Снаружи раздались выстрелы. Крики «Духи!». Мы выскакиваем в окоп. Тьма, вспышки. Со стороны города тоже вспышки. Свист. Пули? Да, это пули. Включился прожектор. По полю забегал луч. Какие-то тени. Кажется, движутся в нашу сторону.

Справа и слева тоже началась стрельба. Это у соседей.

Свист. Уже другой – погромче. За спиной взрывы. Кравцов бросился в блиндаж, я – за ним. Он подбежал к рации, взял наушники, приложил к одному уху:

«Сапфир, Сапфир, я Девятый, прием».

Рация ответила: «Я Сапфир, слышу тебя, Девятый, что у вас, прием».

«Нас атакуют. Кажется, на прорыв пошли, прием».

«Понял тебя, Девятый, какими силами, прием».

«Да хрен их знает, но огонь плотный, и минометы, прием».

«Понял тебя, у твоих соседей то же самое, держитесь, принимайте меры, докладывай почаще, отбой».

– Твою мать, «держитесь»! – Костя швырнул наушники на стол.

Мухин тоже оказался в блиндаже. Снимал. Это хорошо. Динамичный момент.

Выскакиваем наружу. Темно. Вспышки гораздо ближе.

– Что с прожектором?

– П…ц прожектору.

В общем, хреново. Похоже, до рукопашной дойдет.

Дима рядом. Я ору:

– Дим, «пушка» работает?

– А как же.

«Пушка» – это микрофон такой, непосредственно на камере. Общие шумы пишет. Для интервью не очень подходит, но в такой ситуации сойдет. Не разматывать же «колотушку». Это как раз специальный микрофон, для записи устного творчества. Вы по телевизору видели. Да и какое тут интервью – смешно.

– Дим, давай ближе!

Он прижимается к нам вплотную. Костя, между прочим, из автомата фигачит. Грохот, вспышки.

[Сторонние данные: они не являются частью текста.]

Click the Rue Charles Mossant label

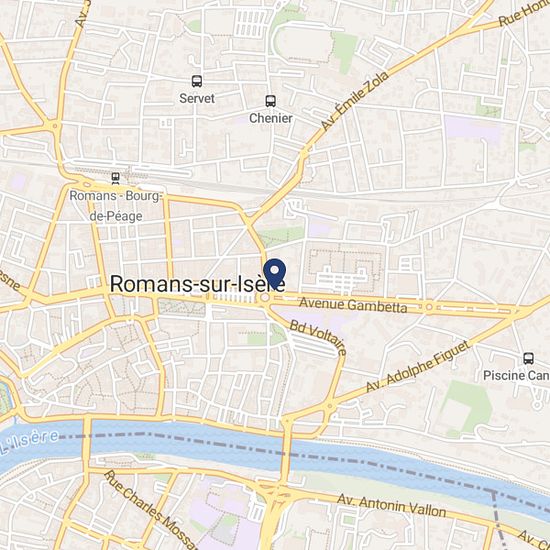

– Костя, – ору, – у тебя людей сколько?

– Девятнадцать стволов. Плюс пулемет.

– А у соседей?

– Примерно по столько же. И там и там.

– А этих сколько? Как думаешь?

– А я не думаю. Я знаю. До хрена!

Минут через десять стало затихать. Кажется, откатываются. Потом совсем все стихло. Костя:

– Палыч, потери?

В разрезе окопа мелькнул огонек. Это Палыч. С «Донтабаком» в зубах.

– Четверо ранены.

– Тяжело?

– Двое, кажется, да. Фельдшер разбирается.

Костя пошел в блиндаж. Мы за ним. Взял наушники.

«Сапфир, Сапфир, я Девятый, прием».

«Слышу тебя, Девятый, доложи обстановку, прием».

«Первую отбили. Считаю, что это была разведка боем. Теперь всерьез пойдут. У меня потери – четыре „трехсотых“, из них двое тяжелые, прием».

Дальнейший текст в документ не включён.